Abbiamo ancora ben chiara l’immagine degli impiegati della Lehman Brothers che escono dalla banca con i loro scatoloni. Eppure, nonostante sembri ieri, sono trascorsi 10 anni dall’inizio della “grande crisi”. Probabilmente la più lunga e grave dal dopoguerra. Un cataclisma che ha ri-orientato e modificato i consumi delle famiglie. Al punto che possiamo parlare di una nuova tipologia di consumatore che si distacca secondo diverse modalità dal passato.
Il primo cambiamento riguarda le scelte d’acquisto. La crisi ha imposto tagli e limitazioni che hanno spinto i consumatori a ridefinire le loro priorità. In pratica, ciascuno di noi è stato costretto a chiedersi: Cosa mi serve? Che cosa mi interessa davvero? A cosa, invece, posso rinunciare? I dati forniscono una risposta chiara: le scelte hanno premiato i prodotti e i servizi legati al tempo libero e al benessere personale. In una parola, all’esperienza.
In un quadro fortemente incentrato sui servizi, quali sono i beni che “tengono”? In primis il food e non solo poiché è una categoria di prima necessità. L’investimento sul cibo ha una marcata connotazione emotiva: significa cura di sé, esplorazione, autogratificazione. E poi ci sono i prodotti per i “piccoli” di casa: i bambini e, sempre più spesso, i cani. Mentre, infatti, il numero dei figli diminuisce, quello dei pet aumenta. E con esso la spesa a loro dedicata.

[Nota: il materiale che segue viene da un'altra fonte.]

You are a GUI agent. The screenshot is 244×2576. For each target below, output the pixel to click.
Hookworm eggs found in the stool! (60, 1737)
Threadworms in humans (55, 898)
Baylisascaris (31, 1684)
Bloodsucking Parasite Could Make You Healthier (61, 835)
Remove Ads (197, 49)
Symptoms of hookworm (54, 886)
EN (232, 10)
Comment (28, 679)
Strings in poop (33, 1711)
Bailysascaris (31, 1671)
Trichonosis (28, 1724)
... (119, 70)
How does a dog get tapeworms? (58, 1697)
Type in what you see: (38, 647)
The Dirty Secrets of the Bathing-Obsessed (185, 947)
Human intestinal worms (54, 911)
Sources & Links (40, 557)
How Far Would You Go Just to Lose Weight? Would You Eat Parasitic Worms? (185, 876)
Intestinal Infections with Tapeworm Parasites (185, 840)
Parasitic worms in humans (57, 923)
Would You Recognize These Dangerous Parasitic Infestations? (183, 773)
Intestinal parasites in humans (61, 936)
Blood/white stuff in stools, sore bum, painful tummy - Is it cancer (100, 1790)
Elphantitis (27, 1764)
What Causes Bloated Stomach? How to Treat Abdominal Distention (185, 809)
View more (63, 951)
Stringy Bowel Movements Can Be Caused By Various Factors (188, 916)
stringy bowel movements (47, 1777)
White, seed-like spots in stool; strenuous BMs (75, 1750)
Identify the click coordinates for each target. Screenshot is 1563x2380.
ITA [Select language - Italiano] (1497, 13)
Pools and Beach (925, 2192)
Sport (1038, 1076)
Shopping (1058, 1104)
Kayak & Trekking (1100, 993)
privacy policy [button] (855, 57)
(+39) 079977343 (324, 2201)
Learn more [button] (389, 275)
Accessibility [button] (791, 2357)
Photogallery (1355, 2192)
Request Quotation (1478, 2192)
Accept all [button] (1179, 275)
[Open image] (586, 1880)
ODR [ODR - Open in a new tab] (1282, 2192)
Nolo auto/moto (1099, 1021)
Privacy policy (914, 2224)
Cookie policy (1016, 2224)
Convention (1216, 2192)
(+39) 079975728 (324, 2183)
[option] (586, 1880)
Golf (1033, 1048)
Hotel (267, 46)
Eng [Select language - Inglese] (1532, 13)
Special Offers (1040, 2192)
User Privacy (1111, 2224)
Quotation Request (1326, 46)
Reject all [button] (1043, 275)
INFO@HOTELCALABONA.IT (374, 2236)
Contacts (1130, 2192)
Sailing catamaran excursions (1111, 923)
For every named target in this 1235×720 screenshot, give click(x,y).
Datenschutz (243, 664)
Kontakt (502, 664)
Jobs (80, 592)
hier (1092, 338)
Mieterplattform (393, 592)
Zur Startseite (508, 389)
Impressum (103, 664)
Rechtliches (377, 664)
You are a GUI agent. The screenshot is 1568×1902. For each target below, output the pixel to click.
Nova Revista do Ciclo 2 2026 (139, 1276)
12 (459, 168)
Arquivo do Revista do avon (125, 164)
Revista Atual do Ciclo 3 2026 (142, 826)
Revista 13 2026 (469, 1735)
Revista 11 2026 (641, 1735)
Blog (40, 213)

Infine non va dimenticata la tecnologia, smartphone in testa. Del resto lo smartphone rappresenta lo strumento di accesso per eccellenza a tutto quel mondo (fatto di social network, blog, siti, forum) attraverso il quale le persone si informano e formano le proprie opinioni. È parte integrante (se non il perno) del modo di essere dei consumatori contemporanei.
Meglio lo smartphone dell’auto
Se il food e la tecnologia crescono, alcuni beni durevoli, in passato ritenuti fondamentali, vivono una fase di relativo regresso. È il caso, per esempio, dell’auto, che ha perso appeal soprattutto tra i giovani. Dal 2012 a oggi la percentuale di 18/19enni che ha preso la patente è calata. Colpa dei costi di accesso e di manutenzione dell’auto. Ma segno anche di una diversa cultura. Per la generazione Z, la macchina non è più uno status symbol. Il suo posto è stato preso dalla tecnologia: meglio uno smartphone di ultima generazione della patente. È, questo, un cambiamento epocale poiché segna un ribaltamento dei valori che per decenni sono stati centrali per il consumatore italiano.
La spesa “frammentata”
A mutare non sono stati solo i prodotti e i servizi acquistati, ma anche le strategie di spesa. Gli italiani hanno abbandonato il rito della “spesona” settimanale all’ipermercato per puntare sulla diversificazione dei luoghi di acquisto. Il motivo è semplice: la “grande” spesa del sabato non è più conveniente né dal punto di vista economico né dal punto di vista pratico. Meglio pianificare la spesa giorno per giorno e ampliare il range dei canali (offline e online).
Insomma, il consumatore di oggi è molto diverso da quello pre-crisi. E pensare di tornare indietro sarebbe illusorio. Se anche i redditi tornassero ai livelli dei primi anni 2000, i consumi non sarebbero più gli stessi. La crisi economica, congiunta alle nuove spinte culturali, ha disegnato una nuova geografia dello shopping. Sta a noi trovarne le coordinate.